# NGD: Skervesen Swan 8 **Cocobolo & Warpig content**



## fabeau (Feb 11, 2013)

Family pic (Vik missing):





*Specs*:
Model: Swan 8 FF 27-25.5"
Frets: 24 - stainless 
Neck: 5 pieces - bubinga, ebony, rosewood
Body: Ash
Top: Mexican Cocobolo
PU: Bare Knuckle Pickups calibrated set of slanted Warpigs
Ivoroid binding on fretboard and head
Killswitch, push-pull vol. knob, 3-way switch
There is also a wood layer between top and body, not sure what is it 

*Comments*:
Extraordinary guitar. I got it after approx 12 *weeks* after the initial deposit (actually the waiting time they estimated was 8 weeks). The Skervesen guys were very helpful and friendly throughout all the building stages and they provided useful suggestions. When I received the guitar the Killswitch was not working as needed and they sent me 7 (*seven*) other Killswitch buttons to pick the one I liked the more 
I own some high end guitars (Vik, KxK, Boden8) and played several others and I have to say that the quality of this axe is comparable to the best ones. Neck is super fast and confortable and the overall playing experience is perfect, probably second only to the KxK. The Warpigs are huge. Probably I'd advice against them if you play _moderate/melodic_ metal stuffs but they perfectly fit my necessities. 
The build quality is very high. I would have preferred an oil finish but it was not an available option so we opted for wax. The sole regret I have is the look of the ivory binding where the head meets the fretboard (see pic). 
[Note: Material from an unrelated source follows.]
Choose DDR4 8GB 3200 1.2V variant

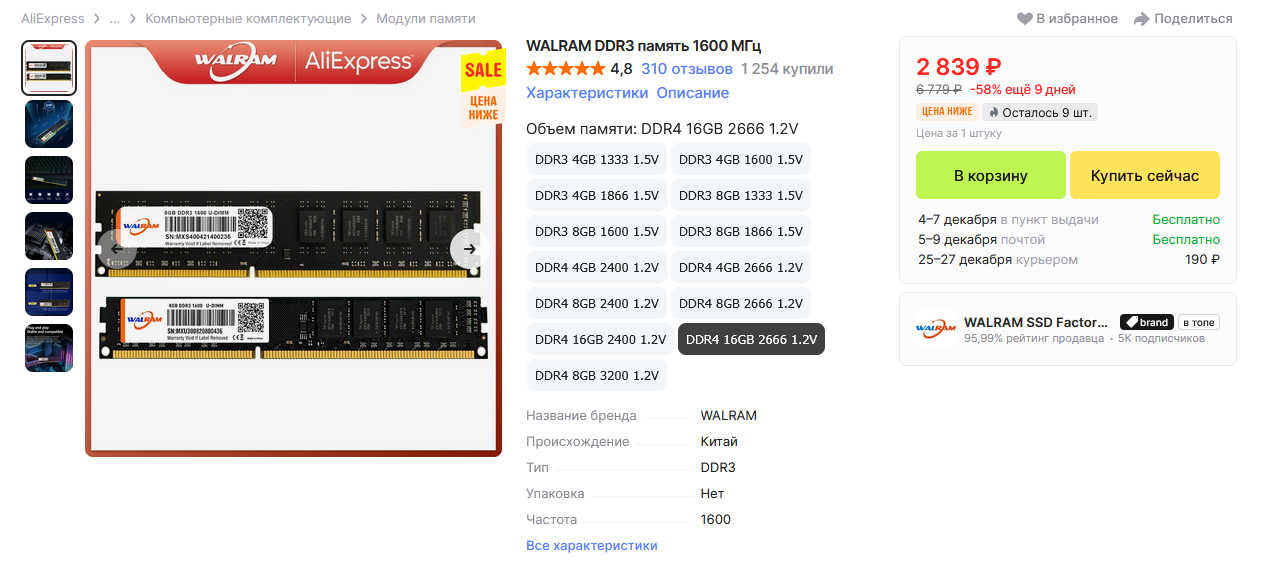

*VID*: Warning! Br0000tal nasty sounds inside, do not expect modern djenty tones 
Skervesen Swan 8 test. Acheode - Unceasing - YouTube


----------



## angus (Feb 11, 2013)

Awesome- one of the most beautiful yet. How do you like the balance of that body shape? It looks like it would balance well, especially once you move to an 8 string.

Huge fan of that guitar. But then I'm a sucker for ebony or cocobolo tops with sapwood!!


----------



## Mordecai (Feb 11, 2013)

that thing is gorgeous, i am becoming a fan of servesen.


----------



## mphsc (Feb 11, 2013)

Very nice. But I still love that Vik. Congrats.


----------



## technomancer (Feb 11, 2013)

Looks awesome 

I still miss that KxK


----------



## SilenceIsACrime (Feb 11, 2013)

That top looks delicious.


----------



## jeleopard (Feb 11, 2013)

DAT TOP


----------



## fabeau (Feb 11, 2013)

angus said:


> Awesome- one of the most beautiful yet. How do you like the balance of that body shape? It looks like it would balance well, especially once you move to an 8 string.
> 
> Huge fan of that guitar. But then I'm a sucker for ebony or cocobolo tops with sapwood!!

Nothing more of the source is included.